◆ WORK TO DO ◆
Quote the entries below word for word, leaving out the pictures.

>> BEGIN RECORDS SHOWN

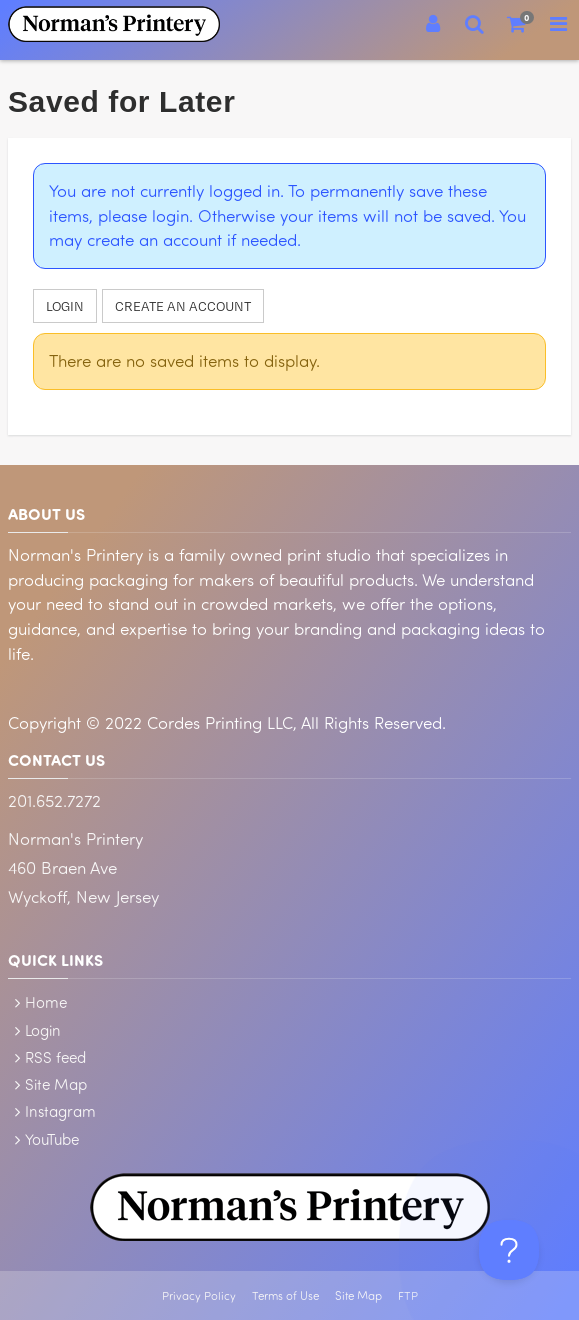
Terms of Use (285, 1295)
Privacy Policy (199, 1295)
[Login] (433, 24)
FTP (408, 1295)
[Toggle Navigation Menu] (558, 24)
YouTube (52, 1139)
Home (46, 1002)
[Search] (475, 24)
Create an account (183, 306)
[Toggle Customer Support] (509, 1250)
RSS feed (55, 1057)
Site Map (56, 1084)
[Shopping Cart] (517, 24)
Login (65, 306)
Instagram (60, 1111)
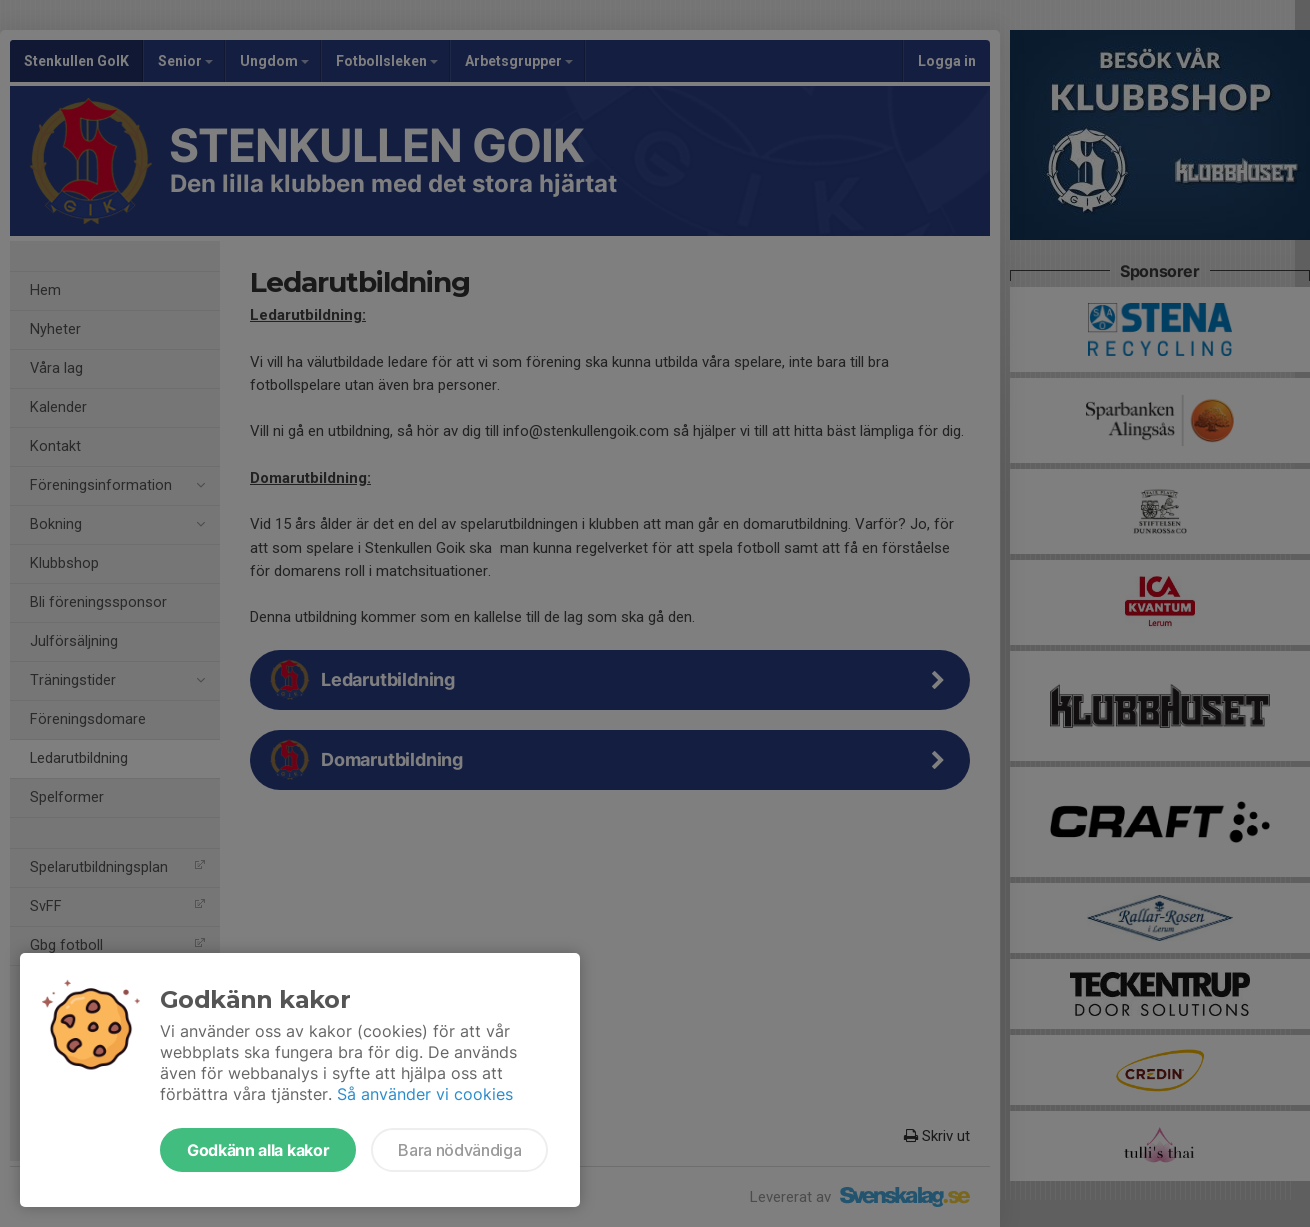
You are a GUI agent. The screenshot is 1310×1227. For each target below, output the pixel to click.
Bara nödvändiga (459, 1150)
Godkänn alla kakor (258, 1150)
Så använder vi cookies (425, 1094)
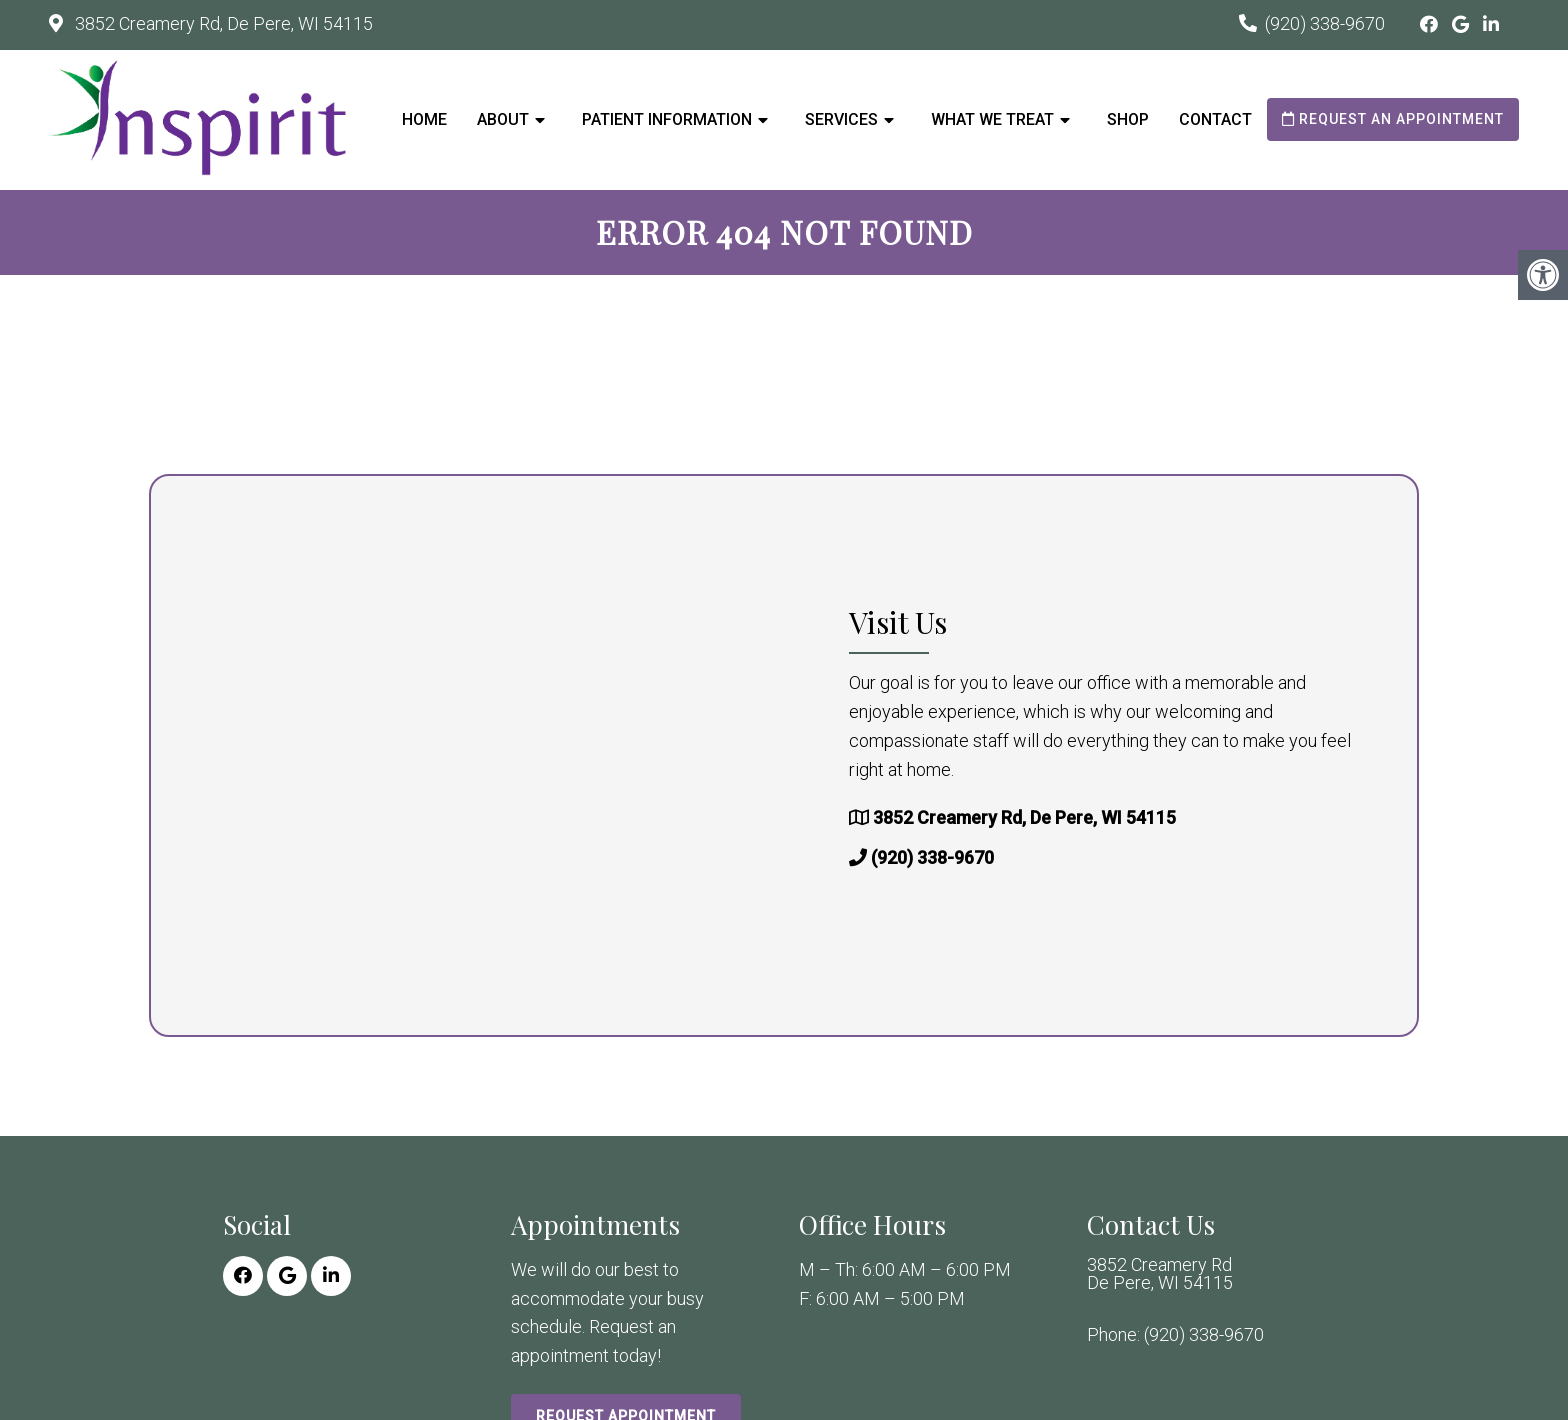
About (503, 119)
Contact (1215, 119)
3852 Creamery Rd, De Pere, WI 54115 (222, 23)
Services (841, 119)
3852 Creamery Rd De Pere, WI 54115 (1160, 1274)
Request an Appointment (1393, 119)
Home (424, 119)
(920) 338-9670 (1325, 23)
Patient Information (667, 119)
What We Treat (992, 119)
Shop (1128, 119)
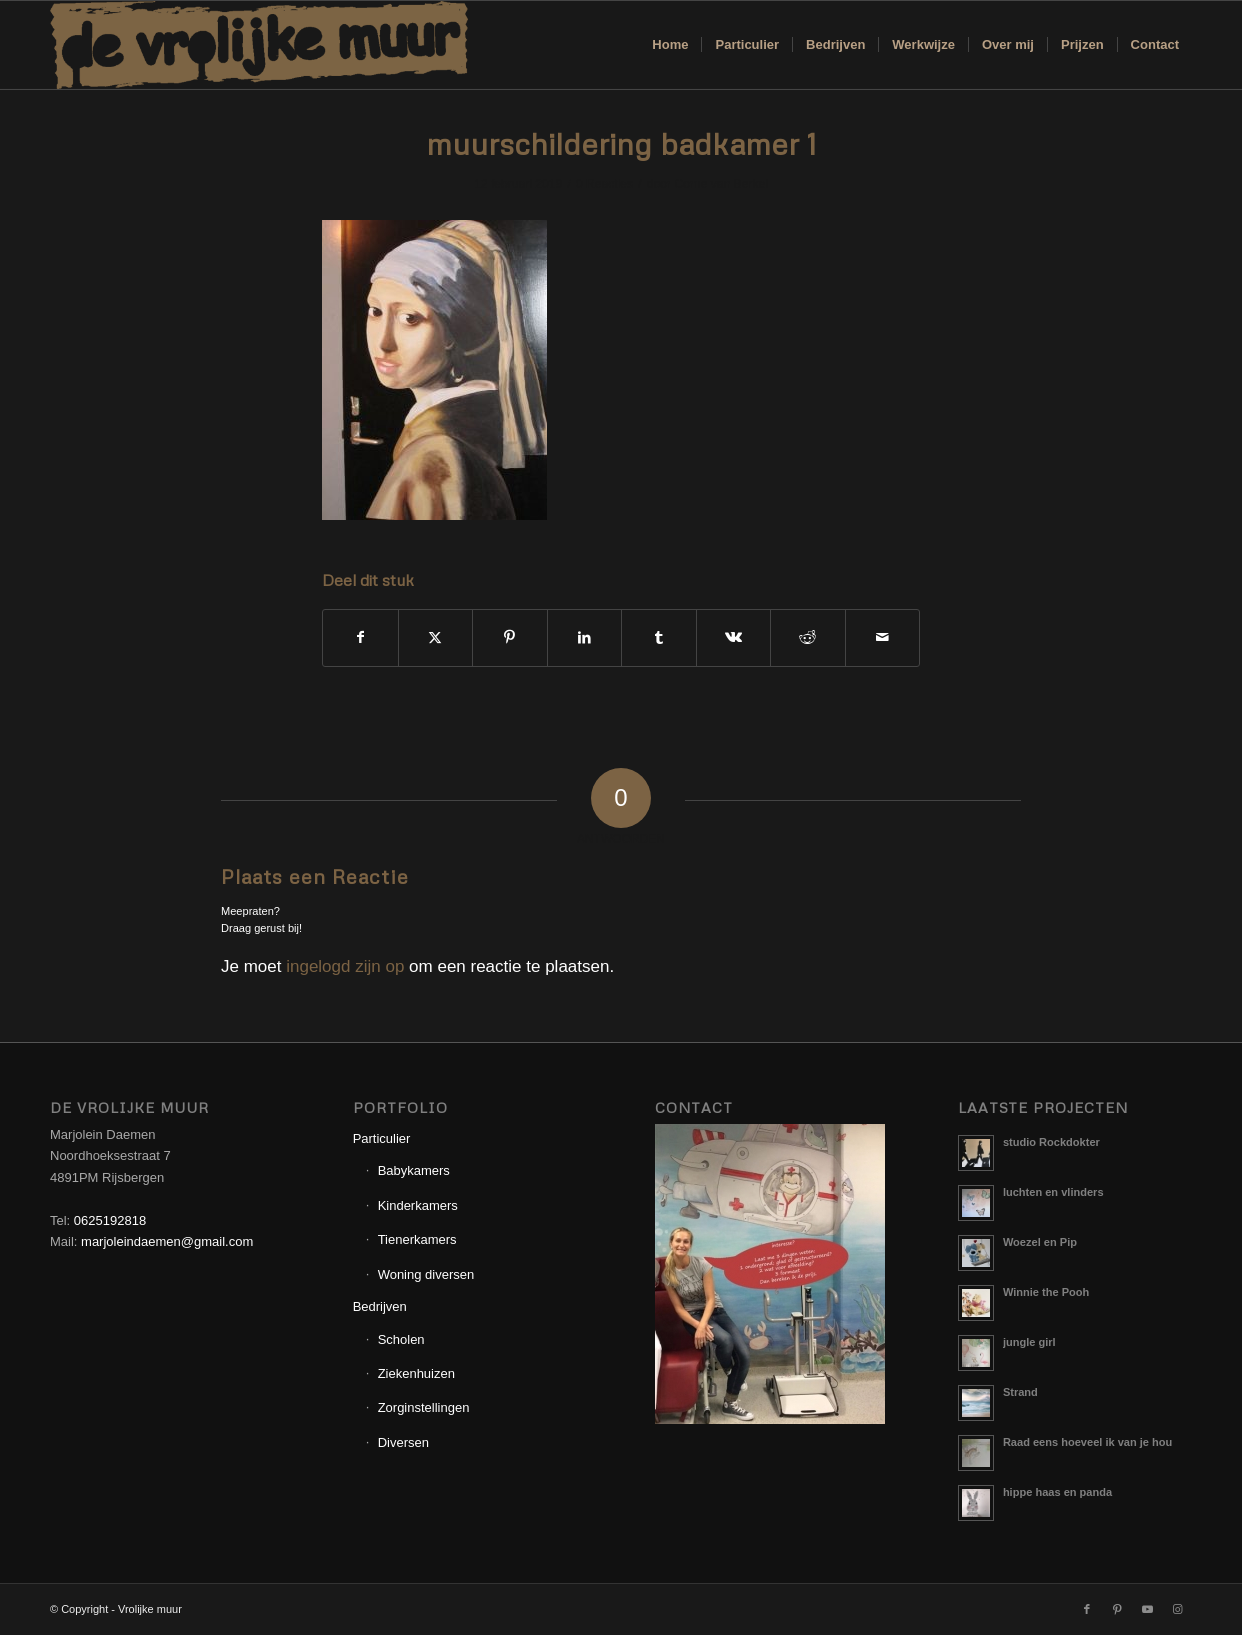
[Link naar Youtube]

>> END RECORDS SHOWN

◆ RESPONSE TO THIS EXERCISE ◆
Terms of Use (285, 1295)
Privacy Policy (199, 1295)
[Login] (433, 24)
FTP (408, 1295)
[Toggle Navigation Menu] (558, 24)
YouTube (52, 1139)
Home (46, 1002)
[Search] (475, 24)
Create an account (183, 306)
[Toggle Customer Support] (509, 1250)
RSS feed (55, 1057)
Site Map (56, 1084)
[Shopping Cart] (517, 24)
Login (65, 306)
Instagram (60, 1111)
You are a GUI agent. The screenshot is 1310×1227. For each target below, output the pixel to click.
Bara nödvändiga (459, 1150)
Godkänn alla kakor (258, 1150)
Så använder vi cookies (425, 1094)
About (503, 119)
Contact (1215, 119)
3852 Creamery Rd, De Pere, WI 54115 (222, 23)
Services (841, 119)
3852 Creamery Rd De Pere, WI 54115 (1160, 1274)
Request an Appointment (1393, 119)
Home (424, 119)
(920) 338-9670 (1325, 23)
Patient Information (667, 119)
What We Treat (992, 119)
Shop (1128, 119)
[Link naar Youtube]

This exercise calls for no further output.